### AIM
Copy out the lines of the data from the one containing "Sep (50, 867)" through the one containing "11.6.2022 Pohádkový les (303, 1017)", both included, without changing anything.

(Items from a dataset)

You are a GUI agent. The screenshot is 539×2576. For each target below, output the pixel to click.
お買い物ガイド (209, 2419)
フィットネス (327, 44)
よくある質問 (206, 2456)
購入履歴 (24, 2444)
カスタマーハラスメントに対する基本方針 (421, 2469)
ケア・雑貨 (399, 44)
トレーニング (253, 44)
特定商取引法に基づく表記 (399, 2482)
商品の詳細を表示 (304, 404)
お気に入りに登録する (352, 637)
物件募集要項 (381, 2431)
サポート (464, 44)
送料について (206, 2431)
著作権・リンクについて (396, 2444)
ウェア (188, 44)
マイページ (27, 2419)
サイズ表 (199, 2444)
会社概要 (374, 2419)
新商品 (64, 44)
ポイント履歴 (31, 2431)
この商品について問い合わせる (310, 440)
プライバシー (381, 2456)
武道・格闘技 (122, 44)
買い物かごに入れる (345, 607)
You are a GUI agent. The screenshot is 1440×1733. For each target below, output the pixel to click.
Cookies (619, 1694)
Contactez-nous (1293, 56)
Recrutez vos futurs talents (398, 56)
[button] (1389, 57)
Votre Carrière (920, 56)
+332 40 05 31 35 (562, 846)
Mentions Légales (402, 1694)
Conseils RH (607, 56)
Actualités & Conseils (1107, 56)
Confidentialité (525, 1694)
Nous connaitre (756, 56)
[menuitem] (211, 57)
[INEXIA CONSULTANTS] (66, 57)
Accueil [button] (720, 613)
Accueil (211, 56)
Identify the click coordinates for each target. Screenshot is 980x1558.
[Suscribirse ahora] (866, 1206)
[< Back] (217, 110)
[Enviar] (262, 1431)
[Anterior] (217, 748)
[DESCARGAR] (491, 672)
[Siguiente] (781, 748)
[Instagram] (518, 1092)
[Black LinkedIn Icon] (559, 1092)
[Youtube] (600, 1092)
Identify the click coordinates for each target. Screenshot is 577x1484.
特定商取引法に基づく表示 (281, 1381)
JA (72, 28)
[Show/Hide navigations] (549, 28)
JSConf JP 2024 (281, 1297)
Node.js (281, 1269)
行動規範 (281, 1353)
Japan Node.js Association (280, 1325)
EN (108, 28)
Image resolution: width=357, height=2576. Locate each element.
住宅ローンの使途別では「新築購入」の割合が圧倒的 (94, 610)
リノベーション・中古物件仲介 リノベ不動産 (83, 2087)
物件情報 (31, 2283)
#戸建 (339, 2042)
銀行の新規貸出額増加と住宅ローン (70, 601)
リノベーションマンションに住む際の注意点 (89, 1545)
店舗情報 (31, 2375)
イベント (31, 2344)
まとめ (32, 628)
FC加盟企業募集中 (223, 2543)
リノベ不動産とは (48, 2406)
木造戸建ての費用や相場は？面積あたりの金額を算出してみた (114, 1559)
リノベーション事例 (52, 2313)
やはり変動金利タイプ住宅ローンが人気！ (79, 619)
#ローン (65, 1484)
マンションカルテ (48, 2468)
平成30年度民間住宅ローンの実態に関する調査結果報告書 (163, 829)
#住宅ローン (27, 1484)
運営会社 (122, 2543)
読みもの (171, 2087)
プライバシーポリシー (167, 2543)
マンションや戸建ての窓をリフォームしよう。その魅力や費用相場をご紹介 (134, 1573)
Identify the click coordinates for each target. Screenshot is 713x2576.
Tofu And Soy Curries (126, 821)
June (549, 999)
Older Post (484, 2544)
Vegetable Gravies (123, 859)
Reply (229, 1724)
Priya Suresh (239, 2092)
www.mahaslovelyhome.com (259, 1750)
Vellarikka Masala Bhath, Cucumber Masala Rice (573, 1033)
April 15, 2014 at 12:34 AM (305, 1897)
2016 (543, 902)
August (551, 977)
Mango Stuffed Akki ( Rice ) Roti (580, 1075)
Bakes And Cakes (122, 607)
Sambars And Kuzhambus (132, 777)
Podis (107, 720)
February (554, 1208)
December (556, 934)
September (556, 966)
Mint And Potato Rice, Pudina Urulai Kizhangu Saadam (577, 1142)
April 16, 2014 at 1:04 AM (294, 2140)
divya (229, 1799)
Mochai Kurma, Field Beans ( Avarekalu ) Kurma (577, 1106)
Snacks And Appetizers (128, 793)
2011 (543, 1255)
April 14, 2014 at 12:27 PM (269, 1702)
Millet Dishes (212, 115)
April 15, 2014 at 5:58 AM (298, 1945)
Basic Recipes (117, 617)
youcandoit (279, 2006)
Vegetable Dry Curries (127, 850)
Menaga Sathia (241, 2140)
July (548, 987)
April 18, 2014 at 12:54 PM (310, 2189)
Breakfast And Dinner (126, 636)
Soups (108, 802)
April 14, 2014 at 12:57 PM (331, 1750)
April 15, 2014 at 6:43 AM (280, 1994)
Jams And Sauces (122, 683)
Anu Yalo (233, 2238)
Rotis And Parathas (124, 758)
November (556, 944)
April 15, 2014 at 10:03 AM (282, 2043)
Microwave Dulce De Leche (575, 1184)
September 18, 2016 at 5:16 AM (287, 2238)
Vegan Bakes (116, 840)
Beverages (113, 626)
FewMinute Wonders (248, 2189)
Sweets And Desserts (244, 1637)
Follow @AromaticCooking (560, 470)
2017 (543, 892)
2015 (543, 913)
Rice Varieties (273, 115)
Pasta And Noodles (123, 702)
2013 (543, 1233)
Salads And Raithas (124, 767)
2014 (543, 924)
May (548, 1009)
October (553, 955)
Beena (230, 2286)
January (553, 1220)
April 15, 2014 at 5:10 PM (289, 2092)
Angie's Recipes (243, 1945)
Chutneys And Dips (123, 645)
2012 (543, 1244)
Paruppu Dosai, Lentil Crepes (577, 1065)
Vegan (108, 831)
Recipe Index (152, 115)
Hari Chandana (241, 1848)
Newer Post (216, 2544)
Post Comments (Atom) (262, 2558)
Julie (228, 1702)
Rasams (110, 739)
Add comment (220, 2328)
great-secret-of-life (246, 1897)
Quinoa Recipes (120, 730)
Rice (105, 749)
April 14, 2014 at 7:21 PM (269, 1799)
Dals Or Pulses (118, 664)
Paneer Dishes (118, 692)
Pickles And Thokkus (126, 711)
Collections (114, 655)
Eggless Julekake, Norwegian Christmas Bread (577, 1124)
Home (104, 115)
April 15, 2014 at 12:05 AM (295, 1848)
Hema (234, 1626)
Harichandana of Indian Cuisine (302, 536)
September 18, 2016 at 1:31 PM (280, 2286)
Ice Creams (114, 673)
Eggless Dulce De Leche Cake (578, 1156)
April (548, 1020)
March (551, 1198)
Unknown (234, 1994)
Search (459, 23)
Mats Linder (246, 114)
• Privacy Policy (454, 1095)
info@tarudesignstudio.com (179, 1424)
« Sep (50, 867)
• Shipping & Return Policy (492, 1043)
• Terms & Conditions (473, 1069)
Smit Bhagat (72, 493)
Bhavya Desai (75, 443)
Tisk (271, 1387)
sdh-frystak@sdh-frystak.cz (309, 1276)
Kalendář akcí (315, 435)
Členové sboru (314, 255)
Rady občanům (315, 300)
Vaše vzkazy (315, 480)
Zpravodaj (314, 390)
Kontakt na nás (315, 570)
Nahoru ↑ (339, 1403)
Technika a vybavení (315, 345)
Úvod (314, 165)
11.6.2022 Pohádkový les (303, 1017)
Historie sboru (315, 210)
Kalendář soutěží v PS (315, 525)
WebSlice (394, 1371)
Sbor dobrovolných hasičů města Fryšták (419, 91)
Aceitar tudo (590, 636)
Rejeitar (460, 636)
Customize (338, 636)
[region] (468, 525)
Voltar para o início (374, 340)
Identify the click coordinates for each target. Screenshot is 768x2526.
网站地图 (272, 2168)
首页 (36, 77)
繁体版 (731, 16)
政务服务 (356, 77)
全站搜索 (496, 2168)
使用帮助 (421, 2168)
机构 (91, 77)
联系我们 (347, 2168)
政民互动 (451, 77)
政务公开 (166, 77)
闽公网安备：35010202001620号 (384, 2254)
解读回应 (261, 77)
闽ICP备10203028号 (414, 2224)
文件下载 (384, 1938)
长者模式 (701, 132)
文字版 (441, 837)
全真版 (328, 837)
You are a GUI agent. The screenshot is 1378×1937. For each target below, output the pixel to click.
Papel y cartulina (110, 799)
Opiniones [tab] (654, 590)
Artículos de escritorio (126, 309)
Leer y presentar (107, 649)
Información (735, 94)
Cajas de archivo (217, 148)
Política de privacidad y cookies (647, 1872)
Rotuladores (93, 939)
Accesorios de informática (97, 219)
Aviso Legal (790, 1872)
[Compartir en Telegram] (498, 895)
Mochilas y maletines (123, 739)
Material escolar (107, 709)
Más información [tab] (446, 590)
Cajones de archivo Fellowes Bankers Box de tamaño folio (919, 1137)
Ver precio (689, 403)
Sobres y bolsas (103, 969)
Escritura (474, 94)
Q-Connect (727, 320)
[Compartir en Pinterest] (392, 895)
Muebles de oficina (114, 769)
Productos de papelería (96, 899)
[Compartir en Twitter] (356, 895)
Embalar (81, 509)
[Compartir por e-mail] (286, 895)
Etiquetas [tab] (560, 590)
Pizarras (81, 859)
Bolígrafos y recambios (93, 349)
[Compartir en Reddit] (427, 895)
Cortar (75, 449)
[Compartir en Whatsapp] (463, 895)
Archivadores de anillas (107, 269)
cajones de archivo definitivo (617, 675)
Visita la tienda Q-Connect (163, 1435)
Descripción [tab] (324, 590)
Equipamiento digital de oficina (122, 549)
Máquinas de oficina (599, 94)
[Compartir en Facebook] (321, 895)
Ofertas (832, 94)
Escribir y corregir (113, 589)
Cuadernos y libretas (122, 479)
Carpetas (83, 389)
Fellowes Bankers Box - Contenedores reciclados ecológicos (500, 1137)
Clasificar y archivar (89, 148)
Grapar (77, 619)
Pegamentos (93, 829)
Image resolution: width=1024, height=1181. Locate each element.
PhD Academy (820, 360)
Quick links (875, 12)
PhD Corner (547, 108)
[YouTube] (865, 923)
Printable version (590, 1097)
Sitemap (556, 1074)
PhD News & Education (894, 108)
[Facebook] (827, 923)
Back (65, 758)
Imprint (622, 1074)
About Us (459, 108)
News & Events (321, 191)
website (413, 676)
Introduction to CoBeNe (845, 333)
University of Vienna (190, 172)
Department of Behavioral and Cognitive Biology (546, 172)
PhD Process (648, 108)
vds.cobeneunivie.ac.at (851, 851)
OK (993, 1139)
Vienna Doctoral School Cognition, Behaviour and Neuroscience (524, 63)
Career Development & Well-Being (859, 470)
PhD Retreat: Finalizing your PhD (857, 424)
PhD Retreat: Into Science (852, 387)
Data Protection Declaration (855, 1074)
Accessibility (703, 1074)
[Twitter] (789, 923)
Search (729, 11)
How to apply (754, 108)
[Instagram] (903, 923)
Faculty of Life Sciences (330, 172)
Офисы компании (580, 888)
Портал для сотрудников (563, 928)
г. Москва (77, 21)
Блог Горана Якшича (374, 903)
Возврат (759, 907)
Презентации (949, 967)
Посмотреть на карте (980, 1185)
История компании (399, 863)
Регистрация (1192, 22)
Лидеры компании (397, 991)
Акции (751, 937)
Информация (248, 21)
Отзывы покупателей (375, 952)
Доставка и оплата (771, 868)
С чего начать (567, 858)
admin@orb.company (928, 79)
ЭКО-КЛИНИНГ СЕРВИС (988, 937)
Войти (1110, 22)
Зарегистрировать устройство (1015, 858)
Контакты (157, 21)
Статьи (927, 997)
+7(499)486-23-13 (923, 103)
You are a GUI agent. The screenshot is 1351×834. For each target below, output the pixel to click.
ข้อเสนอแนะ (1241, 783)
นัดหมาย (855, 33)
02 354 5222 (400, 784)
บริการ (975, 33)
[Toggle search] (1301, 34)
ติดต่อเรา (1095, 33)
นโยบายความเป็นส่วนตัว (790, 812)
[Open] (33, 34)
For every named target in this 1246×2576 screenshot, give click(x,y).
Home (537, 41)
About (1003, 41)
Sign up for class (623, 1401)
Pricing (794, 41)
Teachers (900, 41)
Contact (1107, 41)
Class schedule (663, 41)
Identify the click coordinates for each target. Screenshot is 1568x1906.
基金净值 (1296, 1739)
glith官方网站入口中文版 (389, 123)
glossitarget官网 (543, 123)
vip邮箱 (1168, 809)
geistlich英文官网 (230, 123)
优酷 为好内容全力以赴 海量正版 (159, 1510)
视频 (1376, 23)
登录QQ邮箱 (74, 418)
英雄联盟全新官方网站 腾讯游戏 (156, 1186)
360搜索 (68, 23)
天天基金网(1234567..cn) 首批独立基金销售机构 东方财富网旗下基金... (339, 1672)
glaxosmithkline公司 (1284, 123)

### RESULT FOR THIS TASK
« Sep (50, 867)
• Shipping & Return Policy (492, 1043)
• Terms & Conditions (473, 1069)
Smit Bhagat (72, 493)
Bhavya Desai (75, 443)
Tisk (271, 1387)
sdh-frystak@sdh-frystak.cz (309, 1276)
Kalendář akcí (315, 435)
Členové sboru (314, 255)
Rady občanům (315, 300)
Vaše vzkazy (315, 480)
Zpravodaj (314, 390)
Kontakt na nás (315, 570)
Nahoru ↑ (339, 1403)
Technika a vybavení (315, 345)
Úvod (314, 165)
11.6.2022 Pohádkový les (303, 1017)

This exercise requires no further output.